2 min read
A technology company approached Nisos after it appeared some of their source code and intellectual property was leaked. The client discovered the issue after identifying a series of emails that had been sent to one of their engineers from a foreign competitor. The client was understandably alarmed and wanted to understand if competitors or nation-states were targeting their employees in an attempt to access and exploit proprietary intellectual property.
The client needed a partner with capabilities that extended beyond traditional incident response. They needed a partner with the ability to help them monitor employee devices, establish placement and access in web forums, and use technical internet data to help them determine the severity of any exfiltration of intellectual property.
Nisos was provided with access necessary to connect internal forensic data to the external threat hunting we needed to conduct.
After conducting the forensic device analysis and merging the findings with our external internet data, we uncovered a significant coordinated effort to infiltrate our client’s engineering department. Indications were the attack was being conducted by a competitor backed by a foreign nation-state.

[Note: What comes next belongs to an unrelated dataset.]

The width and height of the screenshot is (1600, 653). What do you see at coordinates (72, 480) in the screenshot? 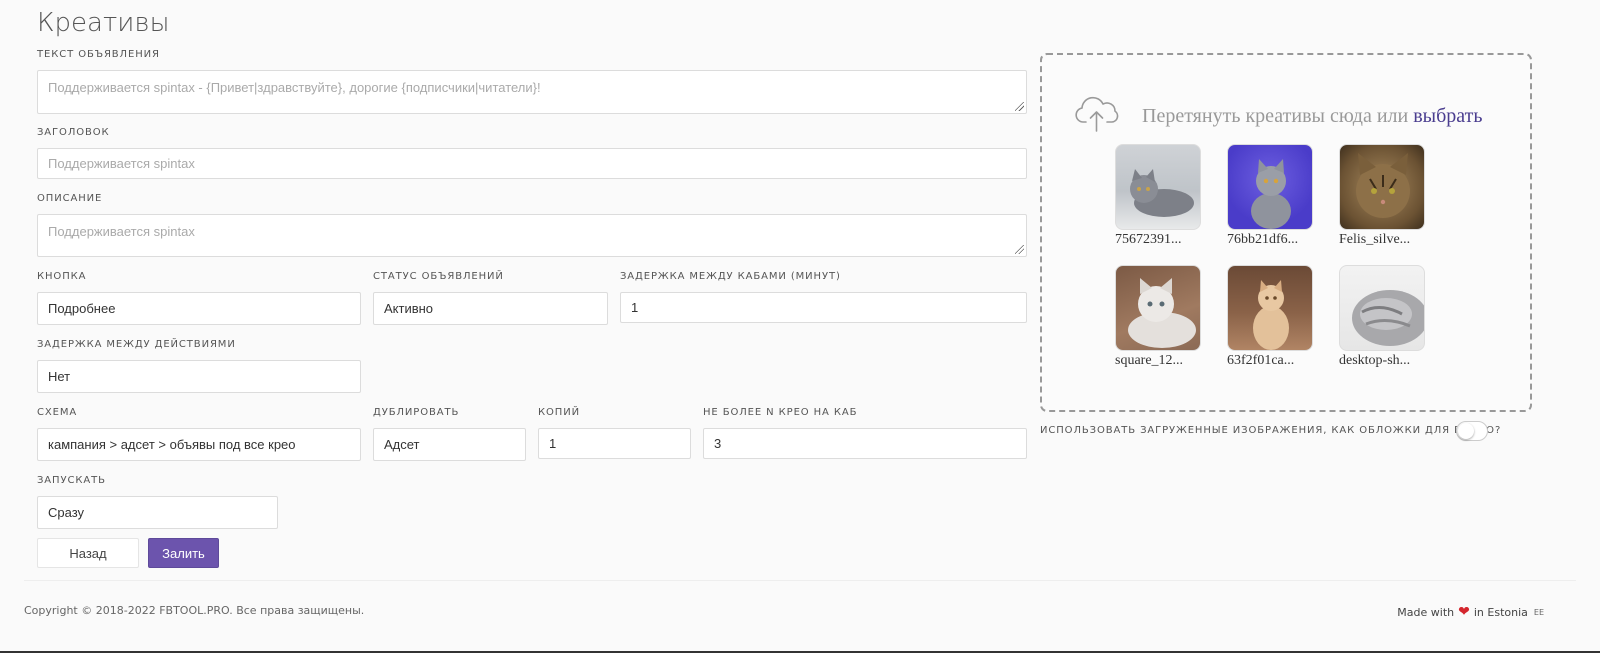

This nation-state recruited engineers and sent them to the United States on student and work visas. They were directed to secure employment in the client’s engineering department. The nation-state provided financial backing to intermediaries connected to one of the client’s competitors. Upon a short period of employment, the intermediaries would approach their targets and make an offer on behalf of the competitor to hire the engineers for substantially more money. Prior to leaving our client’s employ, the engineers would secure proprietary source code on removable media and transfer it to the competitor.
As part of our investigation, we developed custom technology that allowed us to ingest, translate, and categorize hundreds of thousands of foreign language messages. These messages provided the necessary intelligence in close to real time. During the associated forensic examination process of chat logs and browser history, it was clear the engineers had limited skill sets and were unqualified to be conducting the work for which they were hired. Their sole purpose was to exfiltrate information.
Our actions helped the client stop the infiltration and limit losses. In coordination with the client’s legal team, our research was provided to the Federal Bureau of Investigation. After law enforcement became involved, the client continued to monitor the attempted espionage for an ongoing period of time and was able to take action, including termination of the employees as well as filing civil suits against the individuals involved.